» Tasks to perform
1 > Reproduce the passage of the forum thread on blocking I/O starting at "I'm not claiming" and ending at "technical, and non-abrasive.".
2 > Translate this sentence from the forum thread on blocking I/O into Spanish: "It would be interesting to A/B test submission titles, but unfortunately HN doesn't really support that."

### Passage given ###

About the title, "Blocking I/O: it's not just for pansies".
Whether the title wording is ironic or sincere -- and I'm guessing it's used jokingly -- using it presumes a very specific shared outlook with the reader that is, likely as not, wrong. Certainly wrong in my case.
I'm not claiming the title is homophobic. I claim it's distracting to some portion of readers and serves to introduce the actual content of the linked submission poorly. The submission title does not nearly reflect the attitude or writing in the actual linked post which is, in comparison: specific, technical, and non-abrasive.
Frankly, I agree with you (and I wrote that title). I'd much prefer to have submitted it with the actual article's title, but I didn't think anybody would read/upvote it in that case, so the post would die without HN seeing it. I've noticed a lot of people lately getting all excited about async I/O, and I wanted something from the other side to hit the front page so people would read it, think about it, and comment. It would be interesting to A/B test submission titles, but unfortunately HN doesn't really support that. When we do get dupes, it does seem that the most inflammatory, least informative titles tend to win.
FWIW I automatically read it as definition 2 at http://www.thefreedictionary.com/pansies and the potential of it being a homophobic slur would have never occurred to me.
Important to remember that we're talking about threads and IO in one specific VM case, etc. The same assumptions won't necessarily hold in, for example, a .NET case, as the memory cost of a thread is more significant (in some qualified cases).
Fundamentally, most of these points have so many caveats were you to want to extrapolate them to general programming technique, that you're much better off simply saying "benchmark your actual cases and try the alternatives".
Also, programming in C, it's very easy use thread-per-connection model especially if synchronization is not necessary. If you want a pool of threads it gets a bit more complex, but if you always spin up a new thread for each connection, it's easy as pie (and in my case doesn't matter since the time spent creating a new thread is negligible compared to the amount of time it'll spend doing useful work).

### Dataset extract ###

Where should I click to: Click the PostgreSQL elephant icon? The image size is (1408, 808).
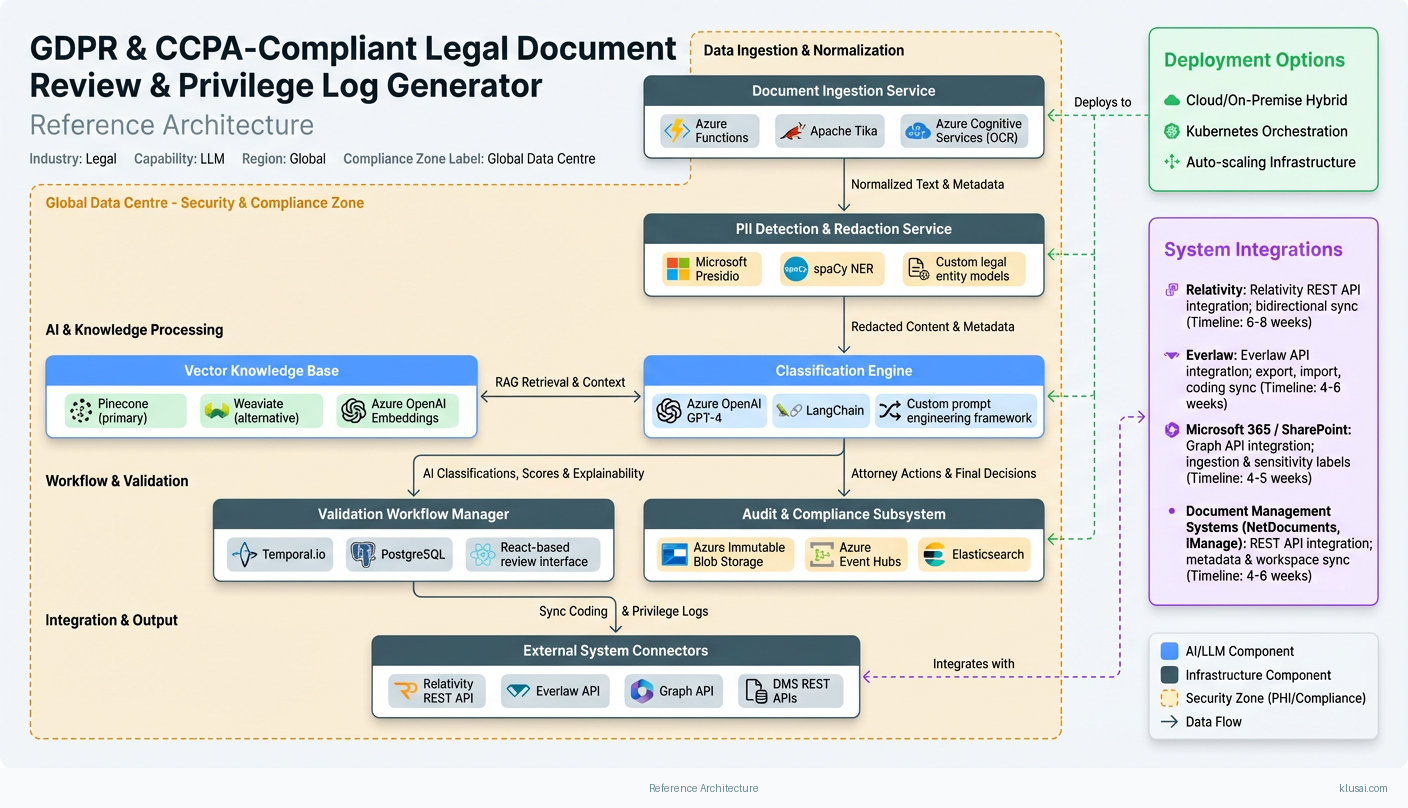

###

» Solutions to the problems
1 >
I'm not claiming the title is homophobic. I claim it's distracting to some portion of readers and serves to introduce the actual content of the linked submission poorly. The submission title does not nearly reflect the attitude or writing in the actual linked post which is, in comparison: specific, technical, and non-abrasive.

2 > Sería interesante hacer pruebas A/B con los títulos de los envíos, pero, por desgracia, HN no lo admite realmente.